Our proposed DeePEDH pipeline enables SPCs to be used in resource-constrained applications. SPCs generate large amounts of raw timestamp data, requiring high in-pixel memory and causing a data bottleneck. (a–d) Conventional 3D SPCs resort to low-resolution equi-width (EW) histograms resulting in poor distance resolution. (e–g) DeePEDH uses a more efficient on-sensor compression scheme through equi-depth (ED) histograms combined with a deep neural network distance map estimator. (h) The proposed method provides accurate high-resolution distance maps with 10 − 100× lower bandwidth. (i–k) DeePEDH paves the way for various computer vision tasks to be performed on resource-constrained devices using SPCs for 3D sensing.
Equi-width vs. equi-depth histograms for peaky data. (a) Most bins of an 8-bin EW histogram are wasted on background photons; a single bin B2 gives a coarse estimate of the true peak. (b) An ED histogram captures this “peaky” transient distribution better with a cluster of narrower bins around the true peak.
A binner element used for tracking ED histogram boundaries. (a) A median-finding binner splits the incident photons into early (En) and late photons (Ln) compared to Cn, the control value (CV) which is the current estimated median-value of the binner. In this case, there are more early photons than late, hence the step size Sn is negative to move the CV left. (b) Our optimized stepping strategy uses a sequence of step sizes to achieve faster convergence and lower variance compared to earlier fixed-stepping binner design.
Comparison of distance map reconstructions on NYUv2 test images. The CSPH algorithm, HEDH (narrowest bin), and the PEDH (narrowest bin) methods suffer from noisy distance maps in darker regions and scene points at farther distances. The 32-bin EWH suffers from quantization artifacts. The proposed DNN-based DeePEDH method learns the spatiotemporal correlations between the PEDH output to provide both high spatial and distance resolution even in regions where other methods fail.
DeePEDH SPCs enable better camera tracking and 3D reconstruction. (a) The camera motion trajectory reconstructed from DeePEDH distance maps (green) closely tracks the ground truth (green) and provides > 10× lower RMSE than 32-bin EWH (blue). (b) 3D surface reconstruction obtained using a 32-bin EWH suffers from severe quantization artifacts.

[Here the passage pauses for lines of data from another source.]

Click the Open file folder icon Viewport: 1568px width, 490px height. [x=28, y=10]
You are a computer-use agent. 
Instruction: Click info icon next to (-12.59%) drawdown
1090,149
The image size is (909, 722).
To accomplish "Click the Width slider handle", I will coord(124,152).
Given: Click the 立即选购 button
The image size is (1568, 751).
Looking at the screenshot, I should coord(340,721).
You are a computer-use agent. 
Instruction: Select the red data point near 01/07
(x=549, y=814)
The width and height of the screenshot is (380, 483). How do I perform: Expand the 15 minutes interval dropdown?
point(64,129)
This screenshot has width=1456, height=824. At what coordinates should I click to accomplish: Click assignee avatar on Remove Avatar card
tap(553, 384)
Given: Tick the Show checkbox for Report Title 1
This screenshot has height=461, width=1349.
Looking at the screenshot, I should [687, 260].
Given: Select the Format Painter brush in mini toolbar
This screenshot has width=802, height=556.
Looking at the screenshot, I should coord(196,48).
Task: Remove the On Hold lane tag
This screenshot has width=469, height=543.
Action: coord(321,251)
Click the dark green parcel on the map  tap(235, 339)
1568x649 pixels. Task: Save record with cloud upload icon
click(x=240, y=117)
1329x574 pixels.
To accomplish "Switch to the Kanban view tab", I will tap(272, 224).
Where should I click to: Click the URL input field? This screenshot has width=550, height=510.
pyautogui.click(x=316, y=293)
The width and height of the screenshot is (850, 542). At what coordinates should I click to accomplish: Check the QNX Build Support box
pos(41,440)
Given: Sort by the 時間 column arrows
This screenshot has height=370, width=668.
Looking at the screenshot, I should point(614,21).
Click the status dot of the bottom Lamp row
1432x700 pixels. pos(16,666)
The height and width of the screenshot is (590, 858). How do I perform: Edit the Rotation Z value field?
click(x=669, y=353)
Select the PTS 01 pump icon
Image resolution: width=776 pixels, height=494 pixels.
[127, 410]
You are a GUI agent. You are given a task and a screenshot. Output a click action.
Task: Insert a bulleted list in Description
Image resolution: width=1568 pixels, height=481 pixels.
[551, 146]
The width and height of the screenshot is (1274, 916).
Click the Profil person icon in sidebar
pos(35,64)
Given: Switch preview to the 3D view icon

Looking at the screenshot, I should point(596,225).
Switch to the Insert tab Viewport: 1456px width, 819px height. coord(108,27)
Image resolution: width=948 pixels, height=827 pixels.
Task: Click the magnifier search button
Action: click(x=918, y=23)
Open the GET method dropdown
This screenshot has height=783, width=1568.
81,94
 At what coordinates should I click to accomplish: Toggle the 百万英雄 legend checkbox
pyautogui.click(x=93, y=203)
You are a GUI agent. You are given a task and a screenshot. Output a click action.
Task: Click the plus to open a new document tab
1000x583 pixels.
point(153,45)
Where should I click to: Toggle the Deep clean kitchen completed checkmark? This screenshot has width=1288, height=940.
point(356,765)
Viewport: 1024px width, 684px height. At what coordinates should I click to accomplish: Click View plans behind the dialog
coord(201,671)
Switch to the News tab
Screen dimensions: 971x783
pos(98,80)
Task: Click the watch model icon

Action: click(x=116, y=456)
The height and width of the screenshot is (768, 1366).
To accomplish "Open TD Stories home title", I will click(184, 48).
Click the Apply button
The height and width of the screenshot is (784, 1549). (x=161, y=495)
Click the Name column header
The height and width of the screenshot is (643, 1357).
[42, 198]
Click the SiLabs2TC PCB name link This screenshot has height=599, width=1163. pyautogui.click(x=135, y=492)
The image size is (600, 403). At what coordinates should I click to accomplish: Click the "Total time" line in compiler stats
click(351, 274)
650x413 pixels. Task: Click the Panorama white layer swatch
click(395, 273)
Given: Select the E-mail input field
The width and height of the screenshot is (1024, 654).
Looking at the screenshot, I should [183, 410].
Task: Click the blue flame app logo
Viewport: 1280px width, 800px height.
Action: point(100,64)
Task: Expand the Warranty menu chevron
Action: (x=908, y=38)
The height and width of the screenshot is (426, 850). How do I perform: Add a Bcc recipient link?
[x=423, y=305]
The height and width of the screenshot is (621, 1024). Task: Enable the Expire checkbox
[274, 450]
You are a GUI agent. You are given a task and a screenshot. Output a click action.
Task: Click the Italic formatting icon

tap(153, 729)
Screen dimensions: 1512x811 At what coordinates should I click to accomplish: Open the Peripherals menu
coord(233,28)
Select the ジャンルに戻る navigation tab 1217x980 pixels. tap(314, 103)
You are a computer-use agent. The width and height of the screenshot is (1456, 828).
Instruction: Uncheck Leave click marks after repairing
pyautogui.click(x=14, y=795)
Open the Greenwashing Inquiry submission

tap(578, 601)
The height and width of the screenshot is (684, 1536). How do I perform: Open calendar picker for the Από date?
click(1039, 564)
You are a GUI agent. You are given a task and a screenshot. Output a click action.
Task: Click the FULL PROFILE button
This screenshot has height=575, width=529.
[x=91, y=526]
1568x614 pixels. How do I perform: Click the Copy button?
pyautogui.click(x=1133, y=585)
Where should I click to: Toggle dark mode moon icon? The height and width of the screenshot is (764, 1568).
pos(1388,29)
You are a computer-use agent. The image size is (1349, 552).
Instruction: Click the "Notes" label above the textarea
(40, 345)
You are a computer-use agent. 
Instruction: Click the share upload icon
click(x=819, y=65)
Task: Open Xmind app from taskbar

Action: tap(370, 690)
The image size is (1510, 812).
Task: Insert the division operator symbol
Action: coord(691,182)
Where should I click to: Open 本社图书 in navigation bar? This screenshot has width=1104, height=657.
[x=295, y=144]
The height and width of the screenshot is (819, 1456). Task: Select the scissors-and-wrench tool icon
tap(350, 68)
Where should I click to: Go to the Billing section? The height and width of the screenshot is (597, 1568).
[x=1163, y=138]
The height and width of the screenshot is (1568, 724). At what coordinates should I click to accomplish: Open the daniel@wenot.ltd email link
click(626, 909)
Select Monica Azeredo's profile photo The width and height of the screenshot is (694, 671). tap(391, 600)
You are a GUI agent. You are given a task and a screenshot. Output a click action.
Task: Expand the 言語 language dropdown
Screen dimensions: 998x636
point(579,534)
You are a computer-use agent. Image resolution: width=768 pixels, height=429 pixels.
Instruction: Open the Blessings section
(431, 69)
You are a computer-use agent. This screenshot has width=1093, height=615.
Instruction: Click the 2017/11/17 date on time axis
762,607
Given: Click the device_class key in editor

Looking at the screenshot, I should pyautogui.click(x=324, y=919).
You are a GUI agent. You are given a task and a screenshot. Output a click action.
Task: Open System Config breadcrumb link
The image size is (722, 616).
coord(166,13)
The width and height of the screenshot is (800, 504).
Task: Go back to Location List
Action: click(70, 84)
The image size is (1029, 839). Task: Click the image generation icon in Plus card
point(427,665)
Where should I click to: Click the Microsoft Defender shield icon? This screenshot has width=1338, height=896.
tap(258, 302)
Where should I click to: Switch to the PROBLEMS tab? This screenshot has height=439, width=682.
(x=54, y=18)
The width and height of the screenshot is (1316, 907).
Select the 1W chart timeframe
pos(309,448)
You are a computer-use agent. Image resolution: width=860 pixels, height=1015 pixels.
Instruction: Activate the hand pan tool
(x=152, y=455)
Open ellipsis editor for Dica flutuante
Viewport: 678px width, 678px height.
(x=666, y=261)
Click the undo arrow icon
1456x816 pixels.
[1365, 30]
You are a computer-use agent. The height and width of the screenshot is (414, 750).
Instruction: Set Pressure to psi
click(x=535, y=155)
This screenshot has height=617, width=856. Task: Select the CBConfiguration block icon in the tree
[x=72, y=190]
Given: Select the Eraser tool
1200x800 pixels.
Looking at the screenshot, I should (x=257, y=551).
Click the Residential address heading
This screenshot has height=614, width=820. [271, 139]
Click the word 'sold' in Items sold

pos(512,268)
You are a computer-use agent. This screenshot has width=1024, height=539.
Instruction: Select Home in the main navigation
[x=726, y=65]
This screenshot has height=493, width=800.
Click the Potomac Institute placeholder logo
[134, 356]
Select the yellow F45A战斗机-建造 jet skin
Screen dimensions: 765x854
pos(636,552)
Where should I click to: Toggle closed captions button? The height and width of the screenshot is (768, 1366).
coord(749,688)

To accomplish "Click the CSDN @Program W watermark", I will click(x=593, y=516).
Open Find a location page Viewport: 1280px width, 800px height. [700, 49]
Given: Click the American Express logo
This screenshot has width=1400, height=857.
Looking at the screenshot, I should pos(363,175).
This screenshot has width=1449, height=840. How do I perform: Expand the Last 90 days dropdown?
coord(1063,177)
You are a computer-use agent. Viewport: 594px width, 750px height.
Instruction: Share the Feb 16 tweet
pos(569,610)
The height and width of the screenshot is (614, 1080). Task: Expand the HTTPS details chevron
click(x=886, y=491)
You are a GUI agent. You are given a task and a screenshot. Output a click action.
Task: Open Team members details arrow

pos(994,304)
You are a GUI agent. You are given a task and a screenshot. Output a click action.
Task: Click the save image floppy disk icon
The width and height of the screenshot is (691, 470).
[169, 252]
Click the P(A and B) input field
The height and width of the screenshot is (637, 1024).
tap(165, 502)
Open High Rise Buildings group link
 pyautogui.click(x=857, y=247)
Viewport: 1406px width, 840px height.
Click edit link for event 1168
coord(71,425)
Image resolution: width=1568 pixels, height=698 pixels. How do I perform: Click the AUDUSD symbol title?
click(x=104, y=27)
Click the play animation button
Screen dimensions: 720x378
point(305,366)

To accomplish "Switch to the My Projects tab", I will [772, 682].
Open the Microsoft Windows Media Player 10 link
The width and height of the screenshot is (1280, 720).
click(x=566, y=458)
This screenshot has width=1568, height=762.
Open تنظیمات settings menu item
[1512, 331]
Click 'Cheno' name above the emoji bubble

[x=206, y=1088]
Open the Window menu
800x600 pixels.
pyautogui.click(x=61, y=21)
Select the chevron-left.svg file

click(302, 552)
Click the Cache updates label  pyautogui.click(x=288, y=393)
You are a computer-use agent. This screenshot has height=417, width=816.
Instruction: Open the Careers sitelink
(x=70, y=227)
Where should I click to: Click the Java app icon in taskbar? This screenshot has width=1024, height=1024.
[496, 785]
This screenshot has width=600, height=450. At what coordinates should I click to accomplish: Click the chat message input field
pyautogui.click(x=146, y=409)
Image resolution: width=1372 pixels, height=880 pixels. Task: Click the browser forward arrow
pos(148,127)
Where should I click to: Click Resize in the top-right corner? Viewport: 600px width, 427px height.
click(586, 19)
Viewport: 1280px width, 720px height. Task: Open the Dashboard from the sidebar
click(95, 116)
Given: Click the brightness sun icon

The proposed 32-bin DeePEDH method generates high quality 3D reconstructions both qualitatively and in terms of quantitative metrics. (c) semantic segmentation results for a pre-trained CEN network [42] using distance estimates from 32-bin EWH and 32-bin DeePEDH. As the distance maps from DeePEDH
are significantly closer to the ground truth, the segmentation results are better than using distance images from 32-bin EWH.
This project is supported in part by funding from the US National Science Foundation (NSF Grant # ECCS-2138471).